IL PARERE DELLA CASSAZIONE ( sentenza 2347, depositata il 20/01/2014 ):
La premessa dei Giudici di Cassazione è che nulla conta il fatto che la paziente avesse prestato il proprio consenso informato all’intervento mal riuscito. L’acquisizione di tale consenso rappresenta solamente, infatti, la condizione di liceità dell’operare del chirurgo, ma non influisce assolutamente sulla valutazione della condotta di quest’ultimo.
Né il medico accusato sarebbe stato legittimato, nel nostro caso, a richiedere l’applicazione del DECRETO BALDUZZI, il quale è unicamente circoscritto alla fattispecie in cui il chirurgo si sia attenuto a “ direttive solidamente fondate e come tali riconosciute “. Ponendo chiarezza sulla controversia in oggetto, la Corte di Cassazione ne ha approfittato per sottolineare come il DECRETO BALDUZZI sia effettivamente servito, nel mondo delle responsabilità mediche, a fare emergere la sostanziale differenza tra colpa lieve e colpa grave, nonché la valorizzazione delle linee guida per l’operare sanitario e delle “ virtuose pratiche terapeutiche, purchè corroborate dal sapere scientifico “. Nel caso del chirurgo in oggetto, la Corte ha osservato l’assenza di prove inerenti al fatto che fossero state eseguite pratiche virtuose. Viceversa, l’intervento chirurgico aveva mostrato un notevole grado di imperizia nella realizzazione della mastoplastica incriminata, resa ancora più negativa dall’uso di protesi assolutamente inadeguate. Per il chirurgo sotto accusa, la Corte ha sentenziato dunque la “ colpa grave “ ( anziché quella “ lieve “ prevista dal DECRETO BALDUZZI ). Per i medici, infatti, tale tipologia di colpa esiste ancora, in caso di errore causato: o dalla mancata applicazione delle cognizioni generali della professione; o dall’assenza di quel minimo di abilità necessaria per l’uso del bisturi; o dalla normale assenza di prudenza e di diligenza in campo terapeutico.

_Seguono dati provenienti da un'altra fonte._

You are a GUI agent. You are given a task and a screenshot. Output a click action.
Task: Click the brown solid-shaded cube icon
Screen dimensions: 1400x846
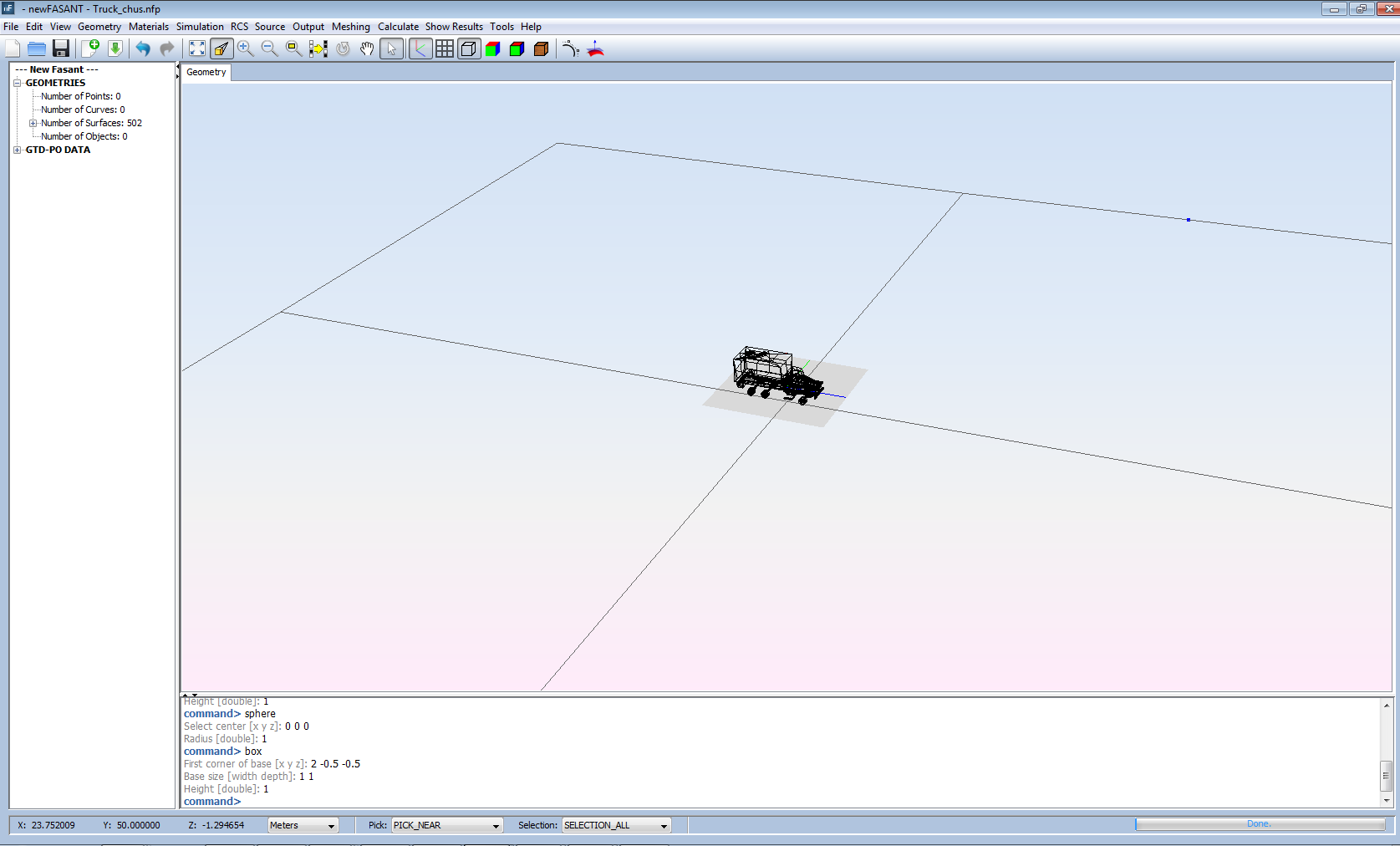[541, 48]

L’ULTERIORE AGGRAVIO DELLA POSIZIONE DEL MEDICO:
La vittima del mal riuscito intervento chirurgico aveva accusato quaranta giorni di sofferenze fisiche e psichiche, integrate anche dal proprio rilevante e permanente danno estetico. La Corte di Cassazione ha inquadrato nel “ concetto di malattia “ sia i su citati quaranta giorni, sia il permanere di quei danni fisici e di quegli inestetismi. Una precedente sentenza della Corte stessa ( la 47265 del 2012 ) aveva usato maggiore clemenza, assolvendo un chirurgo estetico piuttosto maldestro, il quale
aveva compiuto alcuni errori con le protesi, causando alla propria paziente significative sofferenze e danni estetici. In quella circostanza, però, i giudici avevano escluso che i danni alla paziente potessero essere considerati una malattia, viste anche l’età già avanzata della vittima e la sua condizione estetica pregressa.